Há quem se imagine de esquerda defendendo a reestatização, enquanto questões básicas continuam esquecidas
NOS ANTIGOS manuais marxistas, era comum insistir-se no descompasso entre a base econômica da sociedade e os fenômenos de sua superestrutura ideológica. Transformações profundas na vida material podem não ser percebidas de imediato; as mentalidades têm inércias que a economia desconhece.É assim que alguns assuntos parecem sobreviver no debate brasileiro pairando numa espécie de limbo retórico, sem manter quaisquer conexões com o solo econômico e político que lhes poderia dar sustentação.
Promovido no mês passado por iniciativa da CUT, do MST e de setores da Igreja Católica, o plebiscito a respeito da reestatização da Vale do Rio Doce constitui, sem dúvida, exemplo de uma campanha ideológica fora do tempo e do lugar.
Uma reportagem comparativa, publicada na Folha da quarta-feira passada, revelou forte decréscimo das adesões a movimentos desse tipo. Em 2002, um plebiscito orientado contra a criação da Alca, teve 10,1 milhões de votantes. No caso da reestatização da Vale do Rio Doce, foram 3,7 milhões os que se envolveram na campanha. É sempre duvidoso, vale lembrar, o método de coleta de assinaturas nessas consultas.
Os tempos mudaram, certamente, mesmo entre os que se recusam a admitir o fato. Não escapa a ninguém a circunstância de que, em plebiscitos anteriores, o PT estava na oposição. Mas se havia ainda algo de laico no impulso político de contestar as opções do governo Fernando Henrique Cardoso, o que hoje predomina é alguma espécie de fervor religioso, venha ou não de militantes da Igreja Católica.
Enquanto o governo Lula celebra a transferência de estradas federais para o controle de empresas particulares, a bandeira de um hipotético retorno da segunda maior mineradora do mundo às mãos do Estado brasileiro é ainda objeto de mobilizações no próprio PT.
Contrariando a cúpula do partido -que não pode ser acusada de indiferença aos aspectos mais terrenos da vida política-, o 3º Congresso do PT aprovou, em agosto, a tese da reestatização. Seja por modismo bolivariano, seja por nostalgia varguista, a pauta consome energias e preocupações que certamente seriam mais bem aproveitadas num sem-número de questões ainda por debater.
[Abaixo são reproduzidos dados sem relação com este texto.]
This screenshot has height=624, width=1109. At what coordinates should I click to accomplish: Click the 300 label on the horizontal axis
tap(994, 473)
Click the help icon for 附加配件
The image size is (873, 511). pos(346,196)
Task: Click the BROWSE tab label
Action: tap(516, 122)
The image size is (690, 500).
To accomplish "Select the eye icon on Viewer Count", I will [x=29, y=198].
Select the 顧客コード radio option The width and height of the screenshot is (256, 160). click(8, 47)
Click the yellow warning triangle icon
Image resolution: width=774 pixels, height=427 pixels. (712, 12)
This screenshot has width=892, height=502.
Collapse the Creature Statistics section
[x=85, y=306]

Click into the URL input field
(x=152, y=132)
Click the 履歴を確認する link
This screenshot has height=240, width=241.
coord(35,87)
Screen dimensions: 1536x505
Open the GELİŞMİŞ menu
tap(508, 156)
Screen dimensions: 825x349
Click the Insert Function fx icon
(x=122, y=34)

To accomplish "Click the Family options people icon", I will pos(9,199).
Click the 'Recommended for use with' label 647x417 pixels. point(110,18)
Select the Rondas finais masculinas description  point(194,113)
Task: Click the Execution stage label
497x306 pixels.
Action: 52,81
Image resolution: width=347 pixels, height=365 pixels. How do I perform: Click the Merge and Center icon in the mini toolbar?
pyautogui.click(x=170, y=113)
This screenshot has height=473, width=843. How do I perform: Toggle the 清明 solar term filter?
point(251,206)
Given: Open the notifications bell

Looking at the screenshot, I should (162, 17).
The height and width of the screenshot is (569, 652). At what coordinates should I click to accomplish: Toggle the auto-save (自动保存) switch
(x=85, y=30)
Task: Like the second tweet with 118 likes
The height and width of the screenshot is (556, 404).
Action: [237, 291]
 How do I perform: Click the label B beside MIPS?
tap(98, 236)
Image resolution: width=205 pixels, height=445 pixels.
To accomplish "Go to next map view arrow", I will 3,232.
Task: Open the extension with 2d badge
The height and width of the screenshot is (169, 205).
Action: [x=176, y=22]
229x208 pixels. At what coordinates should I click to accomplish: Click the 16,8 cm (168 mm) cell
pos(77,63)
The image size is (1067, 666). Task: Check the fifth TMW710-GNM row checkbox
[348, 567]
Qualquer agrupamento político, qualquer centro de discussão ideológica, qualquer organização de base que se disponha, mesmo vagamente, a divergir do famigerado "neoliberalismo" teria, por certo, propostas urgentes a discutir. Como assegurar o controle das comunidades sobre a prestação de serviços públicos essenciais? Por que o ensino gratuito é pior do que o ensino pago? Por que tantos jovens são assassinados na periferia?
Há quem se mobilize, entretanto, para reestatizar a Vale do Rio Doce. Há quem se mobilize, conforme o dia, para defender Renan Calheiros ou distribuir cargos em troca da CPMF. E há quem pense que é "de esquerda" quando faz isso.